HANOI — As commander of the U.S. naval forces in the Vietnam War from 1968 to 1970, Adm. Elmo Zumwalt Jr. always read the daily casualty list from the bottom to the top.
That's because his eldest son, Elmo Zumwalt III, was serving in Vietnam at the same time under his command.
"Because they were listed alphabetically, I always knew the last name on the list would be Zumwalt if there were a casualty," recalls the retired admiral, who recently returned to Vietnam for a visit with some of his former foes.
Zumwalt's eldest son survived the war itself but died in 1988 at age 42 from cancer. His father believes the cancer was caused by Agent Orange, the chemical he ordered used to defoliate the jungle.
The Army had been using Agent Orange in areas of Vietnam prior to Zumwalt's arrival. But, ironically, he ordered it sprayed in the areas of the Mekong Delta where his son served aboard a patrol boat, in efforts to strip away the foliage that provided cover for communist troops.

### Task requirements
According to the article about Adm. Elmo Zumwalt Jr., how old was his eldest son when he died, and what did he die from?

### Data to examine
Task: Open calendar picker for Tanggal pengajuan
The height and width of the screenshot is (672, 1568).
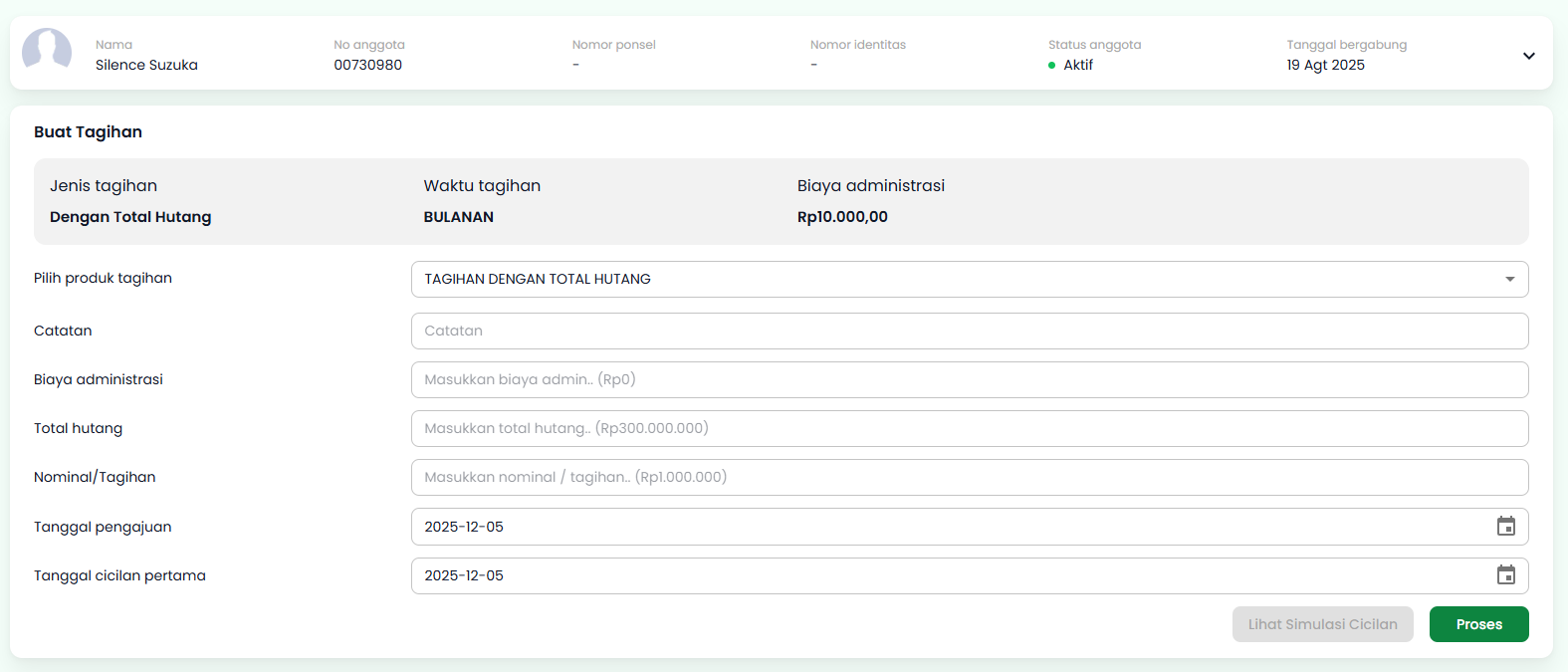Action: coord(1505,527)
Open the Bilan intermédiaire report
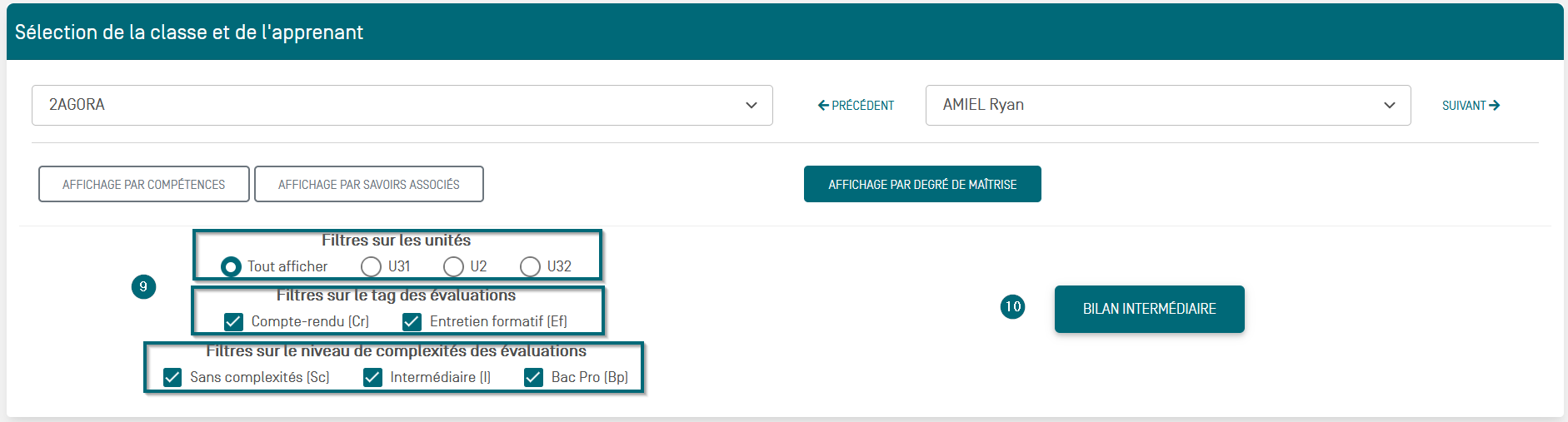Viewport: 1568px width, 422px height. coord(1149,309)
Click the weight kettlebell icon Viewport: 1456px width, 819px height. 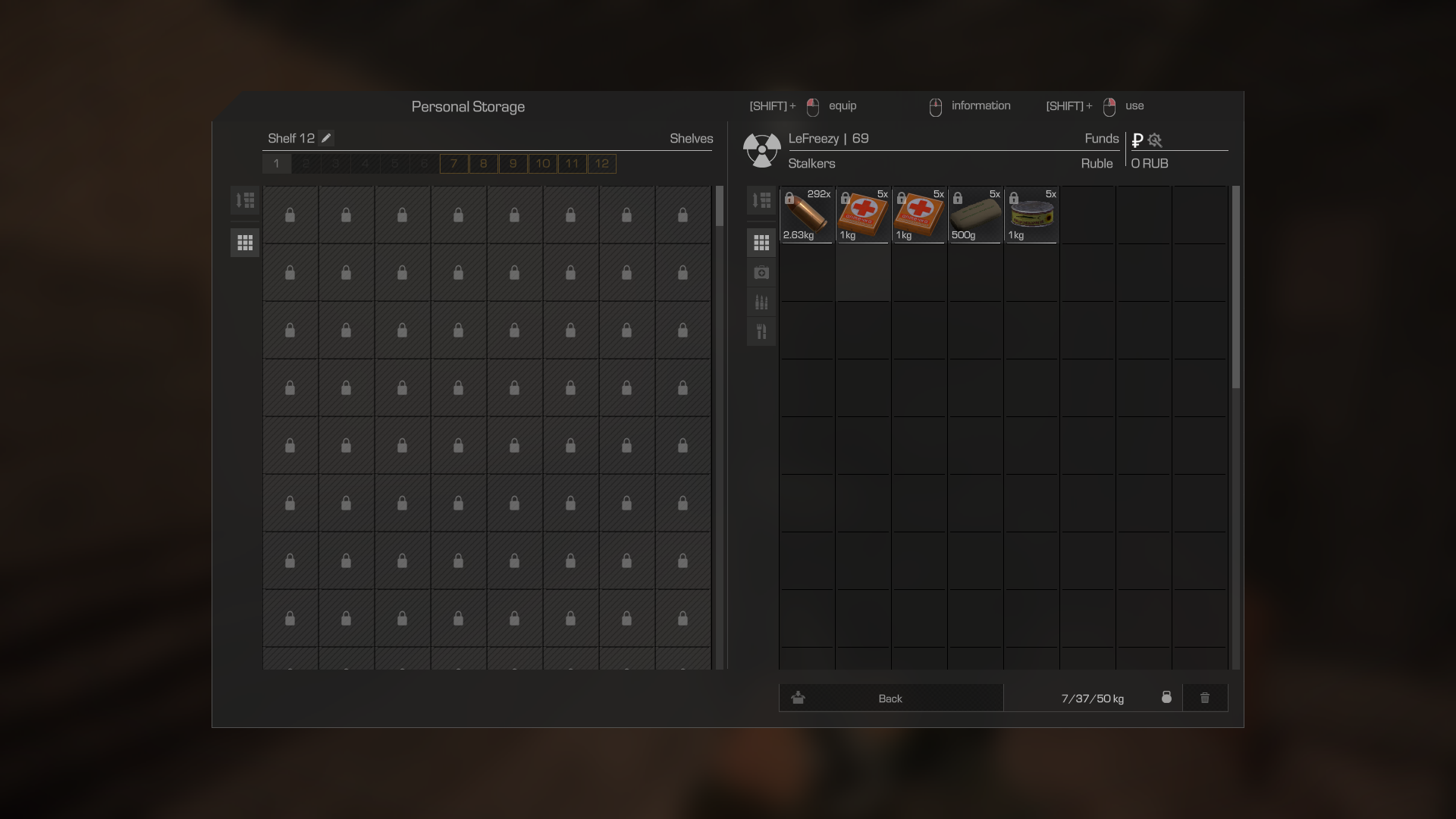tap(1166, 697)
--
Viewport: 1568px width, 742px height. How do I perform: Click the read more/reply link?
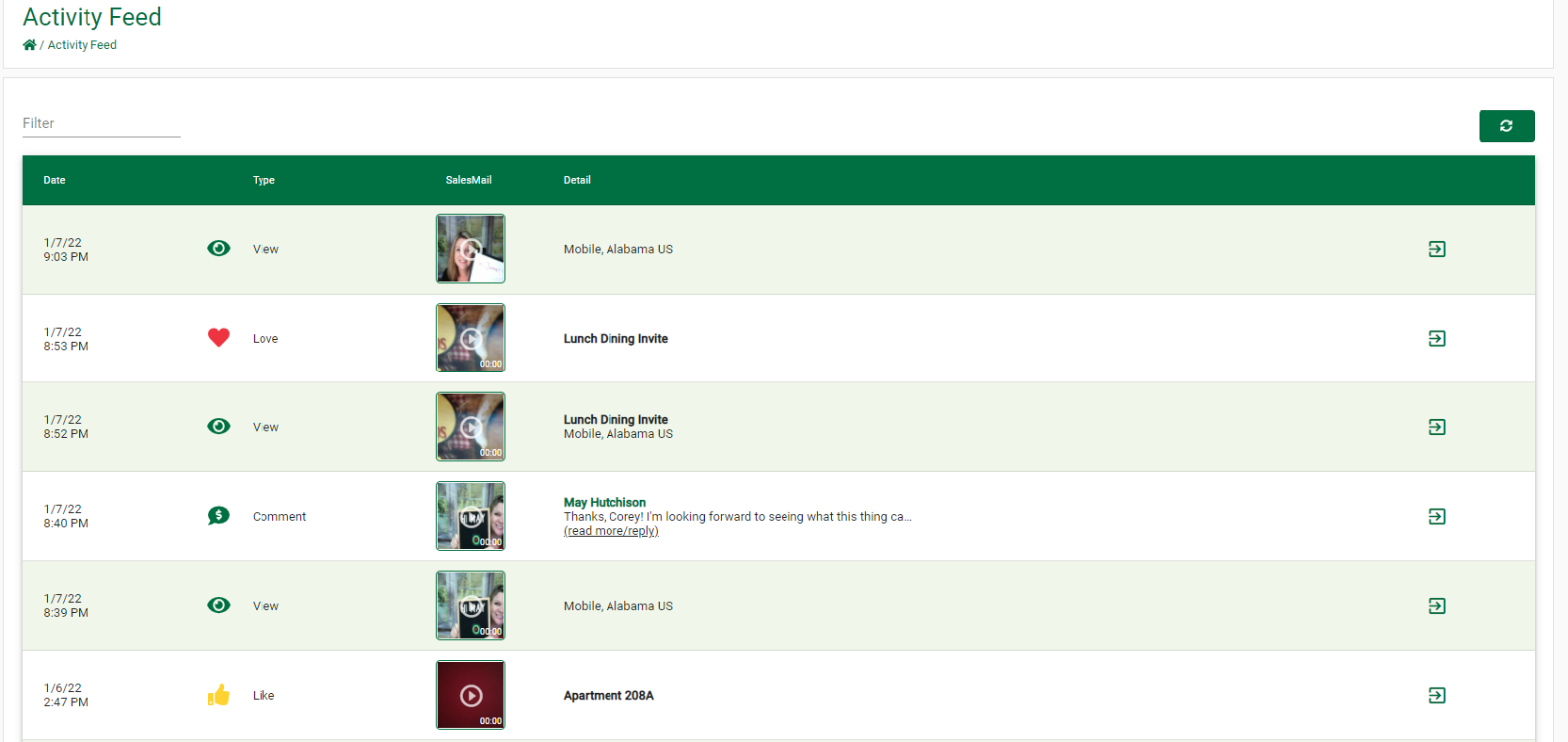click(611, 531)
==
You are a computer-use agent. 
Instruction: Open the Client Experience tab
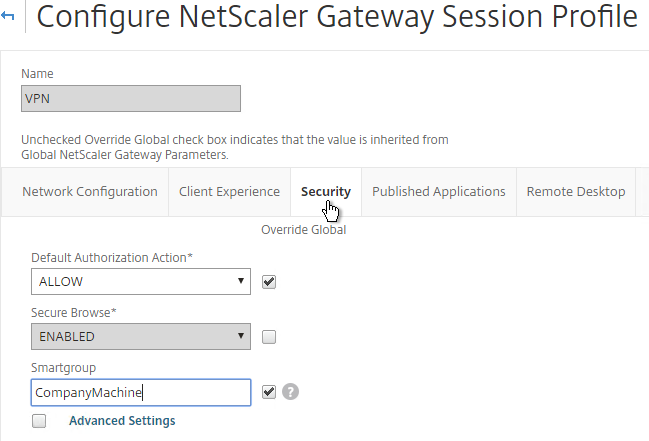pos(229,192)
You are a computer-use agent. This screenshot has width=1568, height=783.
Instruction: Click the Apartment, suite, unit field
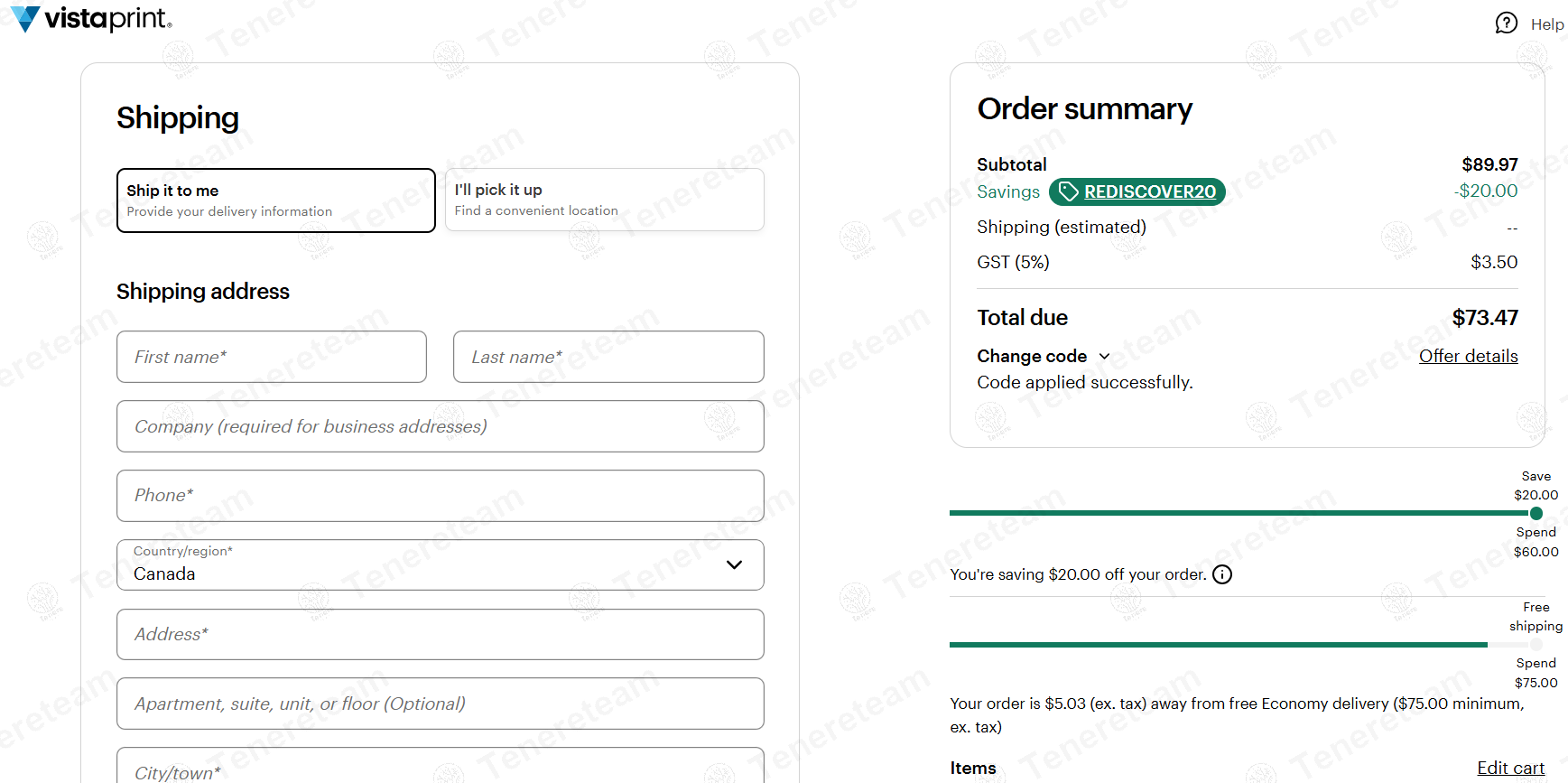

### Task output
He was 42 and died of cancer.